Unfortunately it’s likely a similar story for that sweet treat, it’s either pre-packaged, or the bakery has pre-wrapped it in plastic (thanks Covid!). That brings our total plastic single use items to 4. Between you and I that’s 8 items per day, 56 items per week 224 items per month. Just from one coffee and lunch every day. 224 single-use plastic items between two people. Bear in mind, this is without the likely addition of cutlery, tubs of condiments or straws. It might seem like just a coffee or just a sandwich, but if you think that there are currently over 37.5million people in Canada that’s a lot of morning coffee cups! In fact Tim Hortons is number two on Greenpeace’s Top 5 Plastic Polluters list- for the second year in a row! Tims’s packaging was the most abundantly found litter in six of the nine locations from which this data was gathered.

                                                                                                    Image from greenpeace.org

I haven’t even begun to talk about our online food habits. In 2020, The Agri-food Analytics Lab (AAL) found that in a 6 month period 63.8% of Canadians have ordered food online in some capacity. The most popular reason being convenience, the second most popular reason was due to concerns over Covid-19. The online take-out industry is booming since the virus; before the pandemic 29.6% of Canadians were ordering food online once a week, in 2020 this grew to 45.4%! It doesn’t seem like this growth has any intention of slowing down.

Almost half of the Canadians the AAL surveyed said that they would continue to order food online at least once a week after the pandemic. More take-out means more single use items, so what does this mean for our oceans? In a 2021 study more than 12 million litter items were retrieved from 7 major aquatic environments globally. Out of the various different litter origins, take-out items were present in all 7 environments. Plastic food containers and cutlery were the most-reported items found in river waters and were very common on shorelines.

Our litter tends to be trapped in nearshore areas meaning that land-sourced plastics are released into the open ocean. As we know, plastics are very persistent in the environment and will slowly break down into smaller and smaller plastic pieces. Even though we might not necessarily see our take-out containers bobbing around in the open ocean (unless of course you’re looking at one of the ocean’s five garbage patches) the smaller plastic fragments aka microplastics, can be found in all layers of the water column. The UN is already calling our ocean plastic a planetary crisis.

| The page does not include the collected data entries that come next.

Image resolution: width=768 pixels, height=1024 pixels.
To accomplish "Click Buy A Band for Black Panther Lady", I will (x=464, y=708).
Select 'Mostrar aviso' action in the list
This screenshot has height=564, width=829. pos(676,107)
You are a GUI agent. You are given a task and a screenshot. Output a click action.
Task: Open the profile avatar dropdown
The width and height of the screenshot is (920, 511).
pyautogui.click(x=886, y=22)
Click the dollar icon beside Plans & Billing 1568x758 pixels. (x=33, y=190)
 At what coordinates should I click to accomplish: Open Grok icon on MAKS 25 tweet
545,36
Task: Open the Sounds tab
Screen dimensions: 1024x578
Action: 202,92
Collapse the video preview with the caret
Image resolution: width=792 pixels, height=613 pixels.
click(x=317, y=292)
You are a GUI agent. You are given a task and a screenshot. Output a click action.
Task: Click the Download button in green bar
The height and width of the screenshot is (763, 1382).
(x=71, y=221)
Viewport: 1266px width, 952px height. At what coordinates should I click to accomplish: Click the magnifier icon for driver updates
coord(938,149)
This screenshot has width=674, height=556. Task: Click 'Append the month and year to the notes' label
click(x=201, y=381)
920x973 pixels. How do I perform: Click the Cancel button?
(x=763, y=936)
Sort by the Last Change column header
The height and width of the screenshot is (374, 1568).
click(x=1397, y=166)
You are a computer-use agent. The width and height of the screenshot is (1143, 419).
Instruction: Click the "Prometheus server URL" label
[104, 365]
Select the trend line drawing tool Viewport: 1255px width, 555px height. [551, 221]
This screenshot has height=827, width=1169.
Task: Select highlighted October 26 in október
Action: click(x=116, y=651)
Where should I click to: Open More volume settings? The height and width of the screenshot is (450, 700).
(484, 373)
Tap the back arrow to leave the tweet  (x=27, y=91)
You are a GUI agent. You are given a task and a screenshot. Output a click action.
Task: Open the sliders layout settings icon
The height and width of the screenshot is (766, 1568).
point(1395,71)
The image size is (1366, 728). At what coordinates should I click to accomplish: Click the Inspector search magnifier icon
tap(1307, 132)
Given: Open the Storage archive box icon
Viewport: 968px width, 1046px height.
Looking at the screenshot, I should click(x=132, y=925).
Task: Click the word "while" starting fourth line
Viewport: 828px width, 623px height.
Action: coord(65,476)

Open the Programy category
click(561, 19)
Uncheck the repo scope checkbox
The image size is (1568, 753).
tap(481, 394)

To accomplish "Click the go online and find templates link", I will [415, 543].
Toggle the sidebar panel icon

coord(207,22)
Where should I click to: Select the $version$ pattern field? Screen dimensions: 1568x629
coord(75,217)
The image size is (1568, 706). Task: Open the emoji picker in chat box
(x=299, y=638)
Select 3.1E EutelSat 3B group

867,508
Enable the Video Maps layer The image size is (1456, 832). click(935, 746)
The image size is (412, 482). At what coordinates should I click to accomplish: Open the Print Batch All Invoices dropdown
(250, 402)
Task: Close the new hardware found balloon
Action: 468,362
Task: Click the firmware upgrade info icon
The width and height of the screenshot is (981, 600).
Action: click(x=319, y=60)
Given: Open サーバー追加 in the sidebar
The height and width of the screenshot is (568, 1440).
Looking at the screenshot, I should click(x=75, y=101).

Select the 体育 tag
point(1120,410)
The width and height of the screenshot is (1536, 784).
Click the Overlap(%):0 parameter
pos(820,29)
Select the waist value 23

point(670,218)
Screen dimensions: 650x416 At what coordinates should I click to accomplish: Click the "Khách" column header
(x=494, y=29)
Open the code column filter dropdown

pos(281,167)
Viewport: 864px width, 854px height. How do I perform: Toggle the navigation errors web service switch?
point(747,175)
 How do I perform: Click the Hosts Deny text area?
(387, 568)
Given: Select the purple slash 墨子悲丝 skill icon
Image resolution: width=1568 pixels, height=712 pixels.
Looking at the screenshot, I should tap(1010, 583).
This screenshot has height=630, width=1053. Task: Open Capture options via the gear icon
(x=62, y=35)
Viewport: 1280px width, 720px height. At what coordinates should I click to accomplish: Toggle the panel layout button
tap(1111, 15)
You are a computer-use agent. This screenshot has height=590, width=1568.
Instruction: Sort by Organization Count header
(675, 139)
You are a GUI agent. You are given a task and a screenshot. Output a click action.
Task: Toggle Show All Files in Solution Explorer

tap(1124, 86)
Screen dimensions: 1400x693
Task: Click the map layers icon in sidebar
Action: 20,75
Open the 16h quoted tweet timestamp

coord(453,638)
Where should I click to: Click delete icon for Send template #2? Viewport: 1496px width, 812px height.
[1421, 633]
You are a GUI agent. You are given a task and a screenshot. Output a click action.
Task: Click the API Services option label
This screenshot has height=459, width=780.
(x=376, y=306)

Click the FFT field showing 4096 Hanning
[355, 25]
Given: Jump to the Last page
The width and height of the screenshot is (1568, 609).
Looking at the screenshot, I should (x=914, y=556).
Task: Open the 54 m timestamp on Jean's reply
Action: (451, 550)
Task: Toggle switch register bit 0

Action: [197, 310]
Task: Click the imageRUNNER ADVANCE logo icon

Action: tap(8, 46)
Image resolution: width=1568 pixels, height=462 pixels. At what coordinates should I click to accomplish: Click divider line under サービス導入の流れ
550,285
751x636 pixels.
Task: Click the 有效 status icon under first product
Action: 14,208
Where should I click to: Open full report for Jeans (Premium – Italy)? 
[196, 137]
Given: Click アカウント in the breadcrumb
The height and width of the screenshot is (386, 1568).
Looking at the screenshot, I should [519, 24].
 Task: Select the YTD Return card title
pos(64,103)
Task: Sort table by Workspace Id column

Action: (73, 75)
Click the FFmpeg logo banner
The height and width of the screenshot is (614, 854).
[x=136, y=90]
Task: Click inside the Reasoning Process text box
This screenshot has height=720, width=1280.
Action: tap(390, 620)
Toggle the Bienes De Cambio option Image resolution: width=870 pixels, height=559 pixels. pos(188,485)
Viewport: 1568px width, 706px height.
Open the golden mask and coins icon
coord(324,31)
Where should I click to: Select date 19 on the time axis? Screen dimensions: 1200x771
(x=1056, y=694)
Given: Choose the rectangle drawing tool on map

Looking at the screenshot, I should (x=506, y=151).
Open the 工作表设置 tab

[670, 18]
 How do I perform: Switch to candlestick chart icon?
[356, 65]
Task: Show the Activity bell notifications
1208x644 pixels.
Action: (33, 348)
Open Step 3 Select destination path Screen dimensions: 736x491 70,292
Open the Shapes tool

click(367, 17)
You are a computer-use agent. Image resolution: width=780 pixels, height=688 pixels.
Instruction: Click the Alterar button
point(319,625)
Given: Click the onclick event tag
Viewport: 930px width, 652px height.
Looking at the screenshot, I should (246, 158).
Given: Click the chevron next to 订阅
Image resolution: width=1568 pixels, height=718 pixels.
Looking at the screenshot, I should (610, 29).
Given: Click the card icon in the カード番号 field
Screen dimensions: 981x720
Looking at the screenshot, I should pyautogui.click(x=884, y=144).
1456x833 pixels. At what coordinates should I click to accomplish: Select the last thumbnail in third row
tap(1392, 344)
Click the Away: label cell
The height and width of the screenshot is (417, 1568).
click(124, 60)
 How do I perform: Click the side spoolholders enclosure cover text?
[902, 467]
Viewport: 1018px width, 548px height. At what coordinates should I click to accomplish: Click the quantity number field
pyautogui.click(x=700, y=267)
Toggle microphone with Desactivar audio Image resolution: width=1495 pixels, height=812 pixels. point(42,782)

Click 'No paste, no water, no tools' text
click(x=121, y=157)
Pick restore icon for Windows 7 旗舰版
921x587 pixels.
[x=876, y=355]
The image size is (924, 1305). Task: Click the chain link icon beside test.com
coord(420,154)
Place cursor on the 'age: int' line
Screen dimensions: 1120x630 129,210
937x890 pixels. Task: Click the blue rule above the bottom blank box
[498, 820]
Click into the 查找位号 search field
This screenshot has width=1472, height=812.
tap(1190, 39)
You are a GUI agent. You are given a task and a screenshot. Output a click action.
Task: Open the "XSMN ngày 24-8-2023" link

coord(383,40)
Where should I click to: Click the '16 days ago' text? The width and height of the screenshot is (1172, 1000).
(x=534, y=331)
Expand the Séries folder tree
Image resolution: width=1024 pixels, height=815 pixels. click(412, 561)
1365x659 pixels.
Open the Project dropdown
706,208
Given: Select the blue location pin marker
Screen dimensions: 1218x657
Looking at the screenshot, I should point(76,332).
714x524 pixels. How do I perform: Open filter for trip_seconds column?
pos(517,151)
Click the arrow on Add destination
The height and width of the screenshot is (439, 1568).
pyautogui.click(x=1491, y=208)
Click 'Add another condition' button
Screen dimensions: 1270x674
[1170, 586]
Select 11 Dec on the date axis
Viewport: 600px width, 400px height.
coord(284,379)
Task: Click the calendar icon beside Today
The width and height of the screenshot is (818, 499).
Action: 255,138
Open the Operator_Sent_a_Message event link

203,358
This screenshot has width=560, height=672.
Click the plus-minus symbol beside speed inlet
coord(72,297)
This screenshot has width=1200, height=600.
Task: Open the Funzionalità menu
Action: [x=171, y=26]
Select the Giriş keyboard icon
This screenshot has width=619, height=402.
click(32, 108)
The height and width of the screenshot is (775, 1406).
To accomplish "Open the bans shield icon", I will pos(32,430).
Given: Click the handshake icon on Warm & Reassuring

We can even see plastics in our sedimentary records; coastal sediments that have been analysed from 1845- 2009 showed an exponential increase in plastic deposition from 1945, this increase correlates closely with worldwide plastic production. Basically plastics have been polluting our land and seas since the start of production and what’s more is that the amount of microscopic plastics found in these sediments doubled every 15 years! These figures only date up to 2009, just think how much our plastic usage has increased since then. In the last year alone our consumption has increased by 16%, and that’s just in the takeout food industry. 

                                                                                                                                               Image from ecowatch.com

The impacts from plastics in our oceans are far reaching; killing our marine fauna, through ingestion and suffocation, destroying our marine flora, such as plankton which provides the world with 50-80% of its oxygen. All the while putting an economic strain on coastal areas. Unfortunately it’s not an easy feat for restaurants to switch to non-plastic alternatives, and even when turning to biodegradable or compostable options there is currently no universal solution or method to properly dispose of these non-plastic alternatives that will ensure better environmental outcomes.

But there is hope, some eateries are already making huge efforts to go plastic free, some even offer zero waste home delivery. These restaurants bring the whole meal in reusable containers and then later collect the dirty dishes from your doorstep. No plastic and no washing up! Other restaurants allow you to ‘rent a container’ whereby you pay a deposit for a reusable container and then you return it at a later date, getting your deposit back. If you’re getting take-out on the go some places are happy for you to bring your own containers, if you’re unsure it’s always worth a shot to ask. Some establishments may not have thought of offering that service and your inquiry might get others thinking about their plastic footprint. 

                                                                                                                                                               Image from cbc.ca

We all need to kick our single use plastic habit because this industry is not slowing down; it’s estimated that over $12 billion dollars have been committed to online interface services in the food industry, for the next 5 years. Our take-out culture is going to continue to grow exponentially and, if nothing changes, so will our plastic consumption.